Warum deutsche Gründlichkeit KI nicht killt, sondern krönt – mit Markus Willems, Geschäftsführer der wibocon GmbH

![Markus Willems-2025 Online.jpg](https://cwbucket.fra1.digitaloceanspaces.com/Markus_Willems_2025_Online_14a23ae24b.jpg) ``` Markus Willems, Geschäftsführer der wibocon GmbH ``` Die Integration von Künstlicher Intelligenz in die deutsche Wirtschaft erfordert einen strategischen Balanceakt. Unternehmen müssen robuste Dateninfrastrukturen schaffen, in Fachkräfte investieren und eine Innovationskultur etablieren, die KI als Werkzeug versteht, nicht als Bedrohung.
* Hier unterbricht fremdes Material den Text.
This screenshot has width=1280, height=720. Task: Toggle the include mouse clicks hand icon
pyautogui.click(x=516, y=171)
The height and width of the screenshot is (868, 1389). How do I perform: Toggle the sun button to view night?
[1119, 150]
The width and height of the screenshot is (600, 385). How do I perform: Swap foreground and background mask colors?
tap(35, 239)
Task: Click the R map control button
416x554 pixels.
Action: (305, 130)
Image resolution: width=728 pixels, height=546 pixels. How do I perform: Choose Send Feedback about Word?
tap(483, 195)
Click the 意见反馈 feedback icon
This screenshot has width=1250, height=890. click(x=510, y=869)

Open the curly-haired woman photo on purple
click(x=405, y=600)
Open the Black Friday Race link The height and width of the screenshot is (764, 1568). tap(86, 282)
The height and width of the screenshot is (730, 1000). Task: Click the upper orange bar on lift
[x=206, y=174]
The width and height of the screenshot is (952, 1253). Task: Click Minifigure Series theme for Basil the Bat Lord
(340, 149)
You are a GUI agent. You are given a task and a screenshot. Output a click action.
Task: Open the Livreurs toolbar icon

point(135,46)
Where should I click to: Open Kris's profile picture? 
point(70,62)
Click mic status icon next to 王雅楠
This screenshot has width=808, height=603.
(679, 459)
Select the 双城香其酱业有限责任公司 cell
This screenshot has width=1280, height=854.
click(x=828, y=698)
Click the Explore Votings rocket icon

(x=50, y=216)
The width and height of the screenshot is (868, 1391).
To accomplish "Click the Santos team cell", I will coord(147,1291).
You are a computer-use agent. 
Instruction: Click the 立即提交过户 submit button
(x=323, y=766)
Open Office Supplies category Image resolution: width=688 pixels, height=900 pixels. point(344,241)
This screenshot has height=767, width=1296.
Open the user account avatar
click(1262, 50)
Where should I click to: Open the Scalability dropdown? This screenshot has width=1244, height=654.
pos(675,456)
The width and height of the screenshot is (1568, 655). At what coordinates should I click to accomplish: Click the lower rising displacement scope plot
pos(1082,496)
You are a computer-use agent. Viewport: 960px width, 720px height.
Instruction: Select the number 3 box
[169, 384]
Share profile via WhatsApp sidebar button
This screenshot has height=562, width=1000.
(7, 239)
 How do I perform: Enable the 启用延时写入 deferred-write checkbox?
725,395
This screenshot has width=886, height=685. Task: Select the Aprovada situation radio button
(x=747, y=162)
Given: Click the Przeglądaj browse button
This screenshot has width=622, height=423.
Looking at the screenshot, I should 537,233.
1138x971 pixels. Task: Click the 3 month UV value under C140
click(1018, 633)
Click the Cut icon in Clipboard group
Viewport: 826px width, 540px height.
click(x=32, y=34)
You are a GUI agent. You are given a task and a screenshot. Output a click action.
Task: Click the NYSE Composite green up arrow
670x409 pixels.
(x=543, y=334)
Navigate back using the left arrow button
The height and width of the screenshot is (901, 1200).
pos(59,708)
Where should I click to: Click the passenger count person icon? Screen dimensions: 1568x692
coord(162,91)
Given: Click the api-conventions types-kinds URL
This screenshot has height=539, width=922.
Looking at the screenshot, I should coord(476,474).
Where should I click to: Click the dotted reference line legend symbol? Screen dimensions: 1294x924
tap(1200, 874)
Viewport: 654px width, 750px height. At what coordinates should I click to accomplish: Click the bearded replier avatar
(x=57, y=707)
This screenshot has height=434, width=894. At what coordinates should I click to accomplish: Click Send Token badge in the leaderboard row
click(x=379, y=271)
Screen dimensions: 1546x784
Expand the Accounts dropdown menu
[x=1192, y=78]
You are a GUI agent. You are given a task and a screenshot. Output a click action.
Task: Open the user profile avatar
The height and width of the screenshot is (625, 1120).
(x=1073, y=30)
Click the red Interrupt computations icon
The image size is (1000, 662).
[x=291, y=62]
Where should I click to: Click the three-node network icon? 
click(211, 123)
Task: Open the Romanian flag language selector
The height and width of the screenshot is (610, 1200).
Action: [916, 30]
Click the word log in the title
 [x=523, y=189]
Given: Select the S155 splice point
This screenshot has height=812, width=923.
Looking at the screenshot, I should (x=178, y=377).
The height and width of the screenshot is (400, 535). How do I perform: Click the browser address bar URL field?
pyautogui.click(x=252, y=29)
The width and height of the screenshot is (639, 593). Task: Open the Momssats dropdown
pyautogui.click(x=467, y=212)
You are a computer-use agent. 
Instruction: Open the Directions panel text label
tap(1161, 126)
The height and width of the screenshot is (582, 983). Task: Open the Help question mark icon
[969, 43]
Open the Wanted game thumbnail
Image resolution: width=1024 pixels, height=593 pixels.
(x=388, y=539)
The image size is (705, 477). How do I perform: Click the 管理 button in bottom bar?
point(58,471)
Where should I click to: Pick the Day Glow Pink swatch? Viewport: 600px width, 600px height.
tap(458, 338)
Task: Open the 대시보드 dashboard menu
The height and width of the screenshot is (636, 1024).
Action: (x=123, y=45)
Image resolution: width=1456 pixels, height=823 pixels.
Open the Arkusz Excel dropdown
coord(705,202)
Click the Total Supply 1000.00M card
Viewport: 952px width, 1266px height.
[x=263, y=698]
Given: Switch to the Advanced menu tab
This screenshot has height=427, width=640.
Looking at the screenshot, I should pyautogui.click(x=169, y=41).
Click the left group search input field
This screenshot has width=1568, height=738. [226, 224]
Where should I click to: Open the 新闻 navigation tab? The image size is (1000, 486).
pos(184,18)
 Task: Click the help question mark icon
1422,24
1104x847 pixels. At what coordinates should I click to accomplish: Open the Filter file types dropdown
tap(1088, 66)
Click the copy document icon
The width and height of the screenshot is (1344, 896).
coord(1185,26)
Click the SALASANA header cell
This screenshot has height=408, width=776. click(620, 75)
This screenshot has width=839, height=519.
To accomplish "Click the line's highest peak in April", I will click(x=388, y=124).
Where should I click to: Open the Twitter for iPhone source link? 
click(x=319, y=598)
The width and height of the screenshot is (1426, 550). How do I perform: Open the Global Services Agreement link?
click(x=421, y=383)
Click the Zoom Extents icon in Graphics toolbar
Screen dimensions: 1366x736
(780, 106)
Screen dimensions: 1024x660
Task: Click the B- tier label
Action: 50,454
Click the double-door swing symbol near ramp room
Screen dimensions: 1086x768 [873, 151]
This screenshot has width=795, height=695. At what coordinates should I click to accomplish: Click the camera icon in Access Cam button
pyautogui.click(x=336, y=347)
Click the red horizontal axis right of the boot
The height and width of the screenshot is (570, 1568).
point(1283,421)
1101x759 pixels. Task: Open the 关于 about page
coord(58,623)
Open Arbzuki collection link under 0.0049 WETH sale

Die Absicherung von KI-Modellen gegen Angriffe wie Model oder Data Poisoning verlangt einen ganzheitlichen Ansatz: kontinuierliches Monitoring, regelmäßige Audits und die Implementierung des „Security-by-Design”-Prinzips. Besonders wichtig ist die Nachvollziehbarkeit von KI-Systemen durch transparente Dokumentation der Trainingsverfahren und Datenquellen. „Trustworthy AI” bedeutet im Cybersicherheitskontext konkret: Robustheit gegen Manipulationen, Transparenz in Entscheidungsprozessen und nachvollziehbare Compliance-Mechanismen. Deutschland kann hier durch die Verbindung seiner traditionellen Stärken in Qualitätssicherung mit innovativen KI-Ansätzen Standards setzen – nicht durch übermäßige Regulierung, sondern durch praxisnahe Zertifizierungsverfahren und Best Practice-Richtlinien. Die Cybersicherheitsanforderungen werden zur Chance, wenn sie sich als Qualitätsmerkmal „Made in Germany” etablieren lassen. Deutsche Unternehmen können durch vertrauenswürdige KI-Lösungen internationale Wettbewerbsvorteile erzielen – vorausgesetzt, Sicherheitsanforderungen werden nicht als Innovationshemmer, sondern als Qualitätstreiber verstanden. Dabei lässt sich die technologische Abhängigkeit von Cloud-Anbietern durch hybride Ansätze reduzieren: Kritische Prozesse können in europäischen Cloud-Infrastrukturen verbleiben, während standardisierte Schnittstellen die Interoperabilität sicherstellen. Entscheidend ist stets die Entwicklung souveräner Kompetenzen für Datenverarbeitung und -analyse, ohne sich vom globalen Innovationsökosystem abzukoppeln. Letztlich wird erfolgreiche KI-Integration in Deutschland davon abhängen, ob es gelingt, Sicherheit nicht als Gegenpol zu Innovation zu begreifen, sondern als deren Fundament. >Deutsche Unternehmen können durch vertrauenswürdige KI-Lösungen internationale Wettbewerbsvorteile erzielen – vorausgesetzt, Sicherheitsanforderungen werden nicht als Innovationshemmer, sondern als Qualitätstreiber verstanden.